Tomando el micrófono, el castaño no dudo ni por un momento en iniciar su composición. Esta iba lentamente en aumento, los sonidos se combinaban con la letra y la acústica mejoraba, formando un conjunto bastante bueno. La gente comenzó a sentirlo, el género de aquella canción era rock, mezclado con un poco de blues. La multitud se animaba, sin embargo, tal como Suno había dicho. El público no tenía ni idea de que pieza era, pero estaba lo suficientemente buena como pare emocionar a las personas, quienes no se aguantaban en brincar y aplaudir ante aquel ritmo tan alucinante y sobre todo, ante aquella pasión por tocar y cantar.

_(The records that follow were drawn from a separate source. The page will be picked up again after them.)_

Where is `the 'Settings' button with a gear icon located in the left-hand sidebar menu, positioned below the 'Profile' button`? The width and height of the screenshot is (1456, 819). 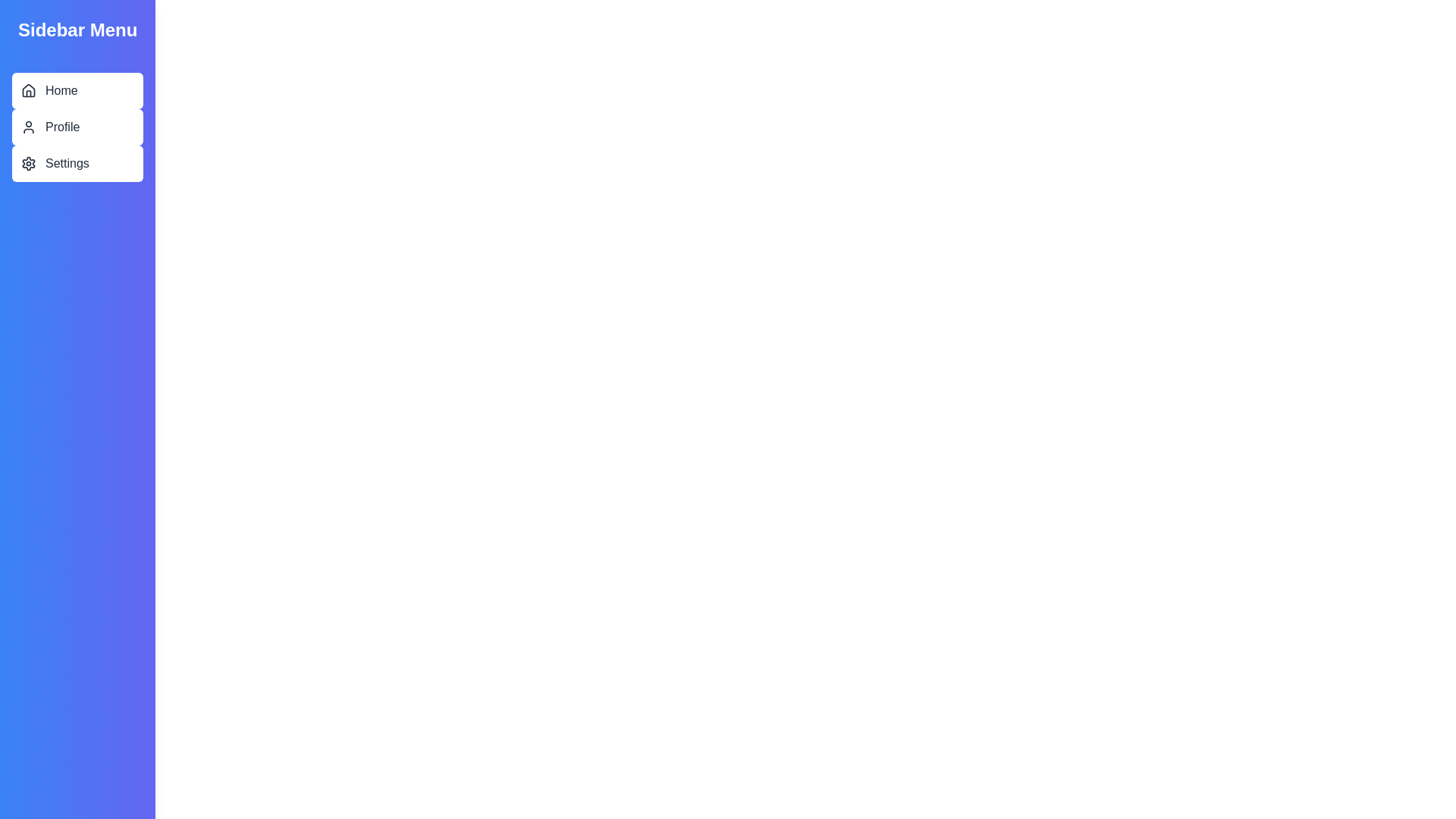 the 'Settings' button with a gear icon located in the left-hand sidebar menu, positioned below the 'Profile' button is located at coordinates (77, 164).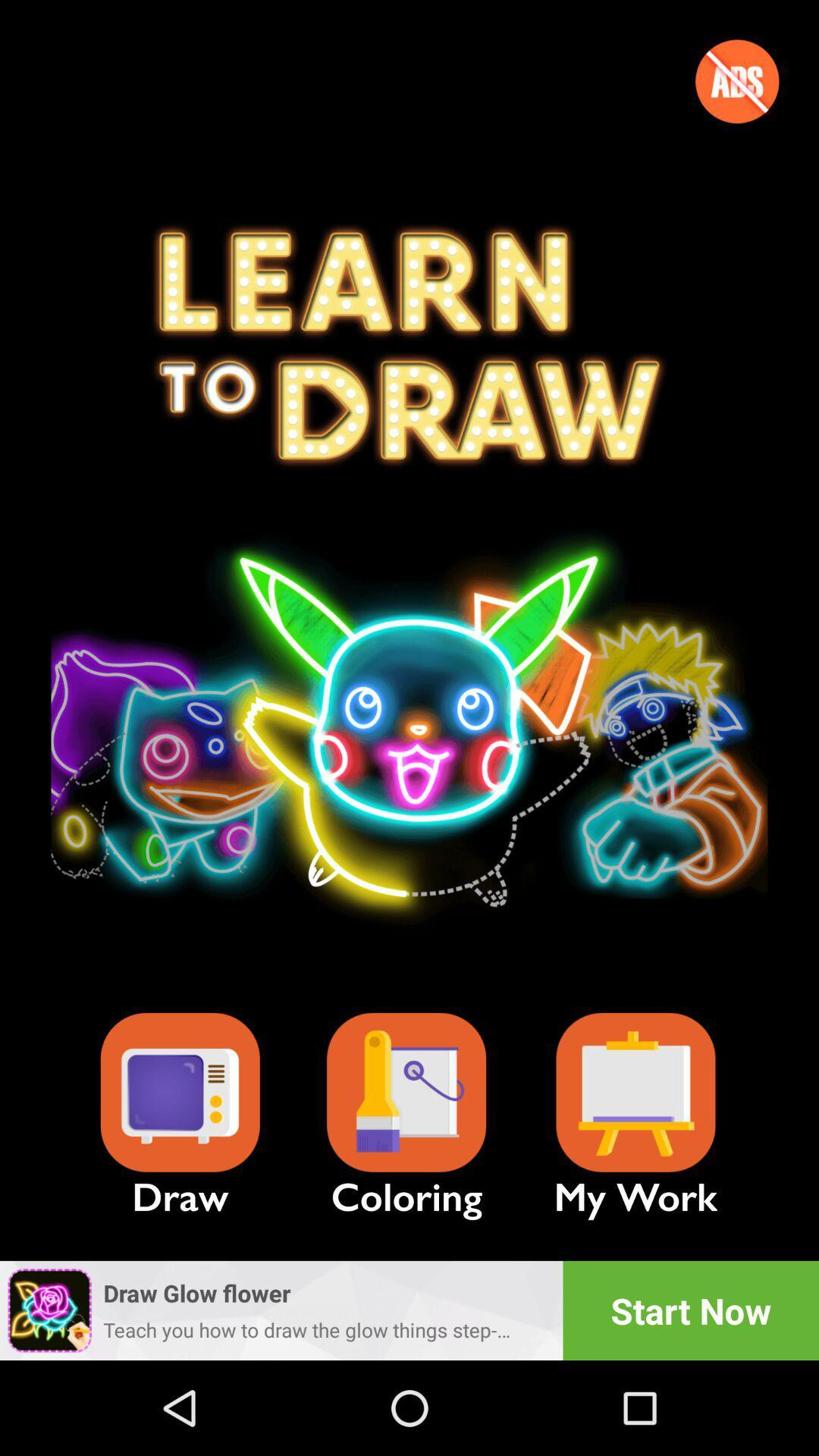 This screenshot has width=819, height=1456. Describe the element at coordinates (179, 1093) in the screenshot. I see `draw` at that location.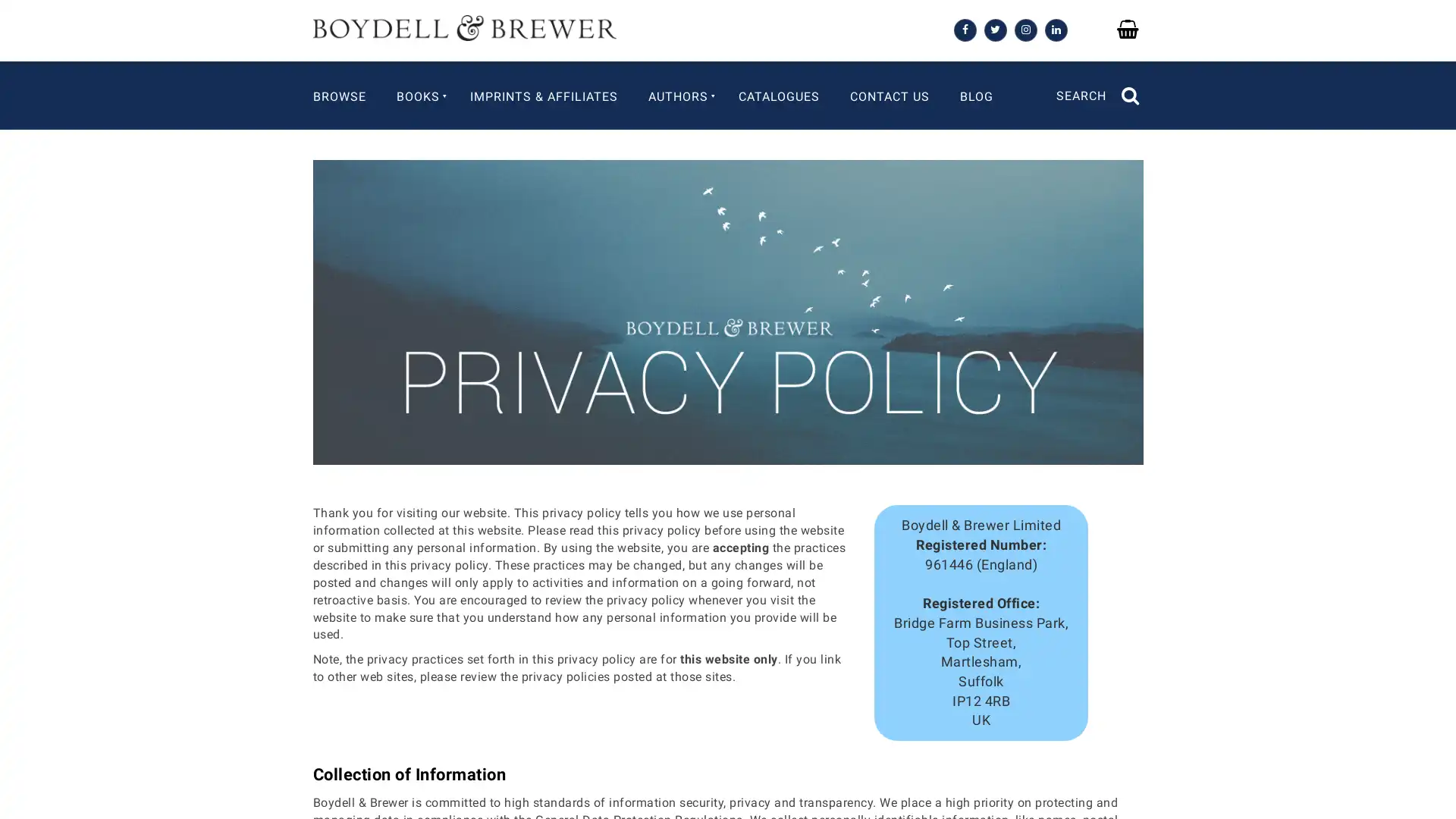  Describe the element at coordinates (1099, 84) in the screenshot. I see `SEARCH` at that location.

—Vaya... Parece que el idiota es un buen guitarrista —Comento Touma aceptando la única cualidad positiva que él veía en Kotaro.
—No debiste decirlo... Creo que ya los emparejo —Le respondió Violeta a su novio con una sonrisa.
—Las mujeres son lo peor —Regreso el azabache abrazándola y disfrutando de la canción.
(...) Separados de la multitud.
Entre aquella tonada, los sentimientos se encontraban a flor de piel, el azabache entonces decidió no dudar en lo absoluto y se acercó con su corazón fuertemente palpitante hacia la rubia, quien estaba absorta en sus pensamiento.
—Oye —Dijo Azarashi, tomando de la manga a Takahashi.
— ¡¿Tu!? ... —Suspiro un momento y se soltó del agarre para luego voltear la mirada — ¿Qué quieres Hayato? —Dudo Minori.
Sorprendido ante eso, su mente quedo un momento en blanco. No podía creer que aquella chica que lo veía como acosador, hubiera recordado su nombre sin ningún problema, aun si Natsumi le estuvo hablando sobre él, era una cosa curiosa, nada más por eso, la seguridad del hombre se fortaleció.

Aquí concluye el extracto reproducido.